Not to forget the other well-known bleeding disorder — von Willebrand disease (VWD) — Monday’s oral session titled “Disorders of Coagulation or Fibrinolysis: von Willebrand” at 7:00 a.m. in Hall F3/F4 offers you new insights into this condition. Products to treat VWD are mostly plasma-derived; this has its own limitations. Dr. Tobias Suiter from Baxter BioScience will present a phase I study of the successful clinical use of recombinant von Willebrand factor (VWF) — the largest protein produced by recombinant technology (abstract #237). Appropriate treatment approaches to VWD, including prophylactic and anticipatory treatment, need to be further developed; Dr. Erik Berntorp from Malmö, Sweden, will present a large retrospective analysis of prophylactic administration of VWF concentrates to patients with severe VWD (abstract #236). Among 37 Swedish patients, bleeding episodes were reduced by 75 percent. These results are being evaluated in a prospective study and may assist us in better treating these patients. Also on Monday, Dr. Eva de Wee from Rotterdam, Netherlands, will present her group’s work on women with VWD during the oral session on “Disorders of Coagulation or Fibrinolysis: Inherited Bleeding Disorders” at 3:00 p.m. in Hall F3/F4 (abstract #542). Those with severe illness suffer from disabling menorrhagia and pronounced post-partum bleeding; 20 percent of all women with VWD undergo a hysterectomy. One hopes that simple and efficacious remedies are developed to assist these women in dealing with this disabling condition.

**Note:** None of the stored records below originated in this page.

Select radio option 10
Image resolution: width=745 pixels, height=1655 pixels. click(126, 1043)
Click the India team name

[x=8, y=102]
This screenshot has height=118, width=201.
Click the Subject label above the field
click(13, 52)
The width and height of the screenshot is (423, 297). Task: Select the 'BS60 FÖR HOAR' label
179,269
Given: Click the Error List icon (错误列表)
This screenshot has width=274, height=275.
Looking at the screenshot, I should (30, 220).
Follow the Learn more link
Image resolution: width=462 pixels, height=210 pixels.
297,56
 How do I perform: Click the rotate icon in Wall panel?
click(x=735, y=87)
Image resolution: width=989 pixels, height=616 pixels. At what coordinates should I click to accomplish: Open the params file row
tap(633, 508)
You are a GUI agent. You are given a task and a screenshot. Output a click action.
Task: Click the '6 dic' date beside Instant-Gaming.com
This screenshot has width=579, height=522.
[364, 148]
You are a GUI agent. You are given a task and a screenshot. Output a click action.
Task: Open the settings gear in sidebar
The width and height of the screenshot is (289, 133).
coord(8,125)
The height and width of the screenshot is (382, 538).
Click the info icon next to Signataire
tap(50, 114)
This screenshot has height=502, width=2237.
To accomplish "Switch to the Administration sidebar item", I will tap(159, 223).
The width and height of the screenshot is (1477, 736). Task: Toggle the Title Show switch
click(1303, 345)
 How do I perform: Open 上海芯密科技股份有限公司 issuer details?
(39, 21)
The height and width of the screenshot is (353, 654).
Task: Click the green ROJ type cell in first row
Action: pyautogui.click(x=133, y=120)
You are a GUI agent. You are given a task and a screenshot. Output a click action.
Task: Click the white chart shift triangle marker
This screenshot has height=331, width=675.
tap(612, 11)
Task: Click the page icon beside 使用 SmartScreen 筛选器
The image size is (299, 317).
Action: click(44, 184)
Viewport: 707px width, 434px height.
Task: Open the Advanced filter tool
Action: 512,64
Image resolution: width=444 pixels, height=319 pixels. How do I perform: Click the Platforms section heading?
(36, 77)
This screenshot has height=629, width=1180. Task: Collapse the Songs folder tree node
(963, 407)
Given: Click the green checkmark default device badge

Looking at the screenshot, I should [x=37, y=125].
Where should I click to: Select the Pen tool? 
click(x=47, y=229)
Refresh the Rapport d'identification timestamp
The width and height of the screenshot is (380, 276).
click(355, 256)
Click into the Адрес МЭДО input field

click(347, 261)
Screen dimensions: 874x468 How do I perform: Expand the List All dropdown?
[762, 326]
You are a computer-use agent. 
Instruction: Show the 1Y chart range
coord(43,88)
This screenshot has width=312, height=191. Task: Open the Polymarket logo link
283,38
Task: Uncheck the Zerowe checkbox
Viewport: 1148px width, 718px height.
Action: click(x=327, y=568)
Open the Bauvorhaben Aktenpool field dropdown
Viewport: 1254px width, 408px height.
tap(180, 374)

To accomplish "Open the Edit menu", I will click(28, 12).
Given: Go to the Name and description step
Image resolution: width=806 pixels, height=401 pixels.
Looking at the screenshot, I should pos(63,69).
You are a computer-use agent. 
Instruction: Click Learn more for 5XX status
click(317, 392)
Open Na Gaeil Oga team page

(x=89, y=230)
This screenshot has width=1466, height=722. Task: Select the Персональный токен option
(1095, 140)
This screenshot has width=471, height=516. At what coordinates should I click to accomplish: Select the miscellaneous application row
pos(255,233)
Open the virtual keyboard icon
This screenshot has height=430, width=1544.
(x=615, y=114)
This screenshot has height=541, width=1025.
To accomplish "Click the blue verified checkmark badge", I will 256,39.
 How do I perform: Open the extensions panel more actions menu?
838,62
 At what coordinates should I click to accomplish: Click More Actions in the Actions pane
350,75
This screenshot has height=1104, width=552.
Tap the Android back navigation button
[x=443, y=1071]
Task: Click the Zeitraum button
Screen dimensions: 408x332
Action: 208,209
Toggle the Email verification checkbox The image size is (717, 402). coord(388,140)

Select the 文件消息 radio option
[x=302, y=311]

There is a great future for research in hemophilia and other bleeding disorders. This ASH meeting in Orlando, the city with the largest smiley face (Orlando breaks the world record for largest smiley face, Orlando Sentinel, October 10, 2010.) is sure to bring good news to patients, researchers, and physicians treating bleeding disorders.

Dr. Manchanda indicated no relevant conflicts of interest.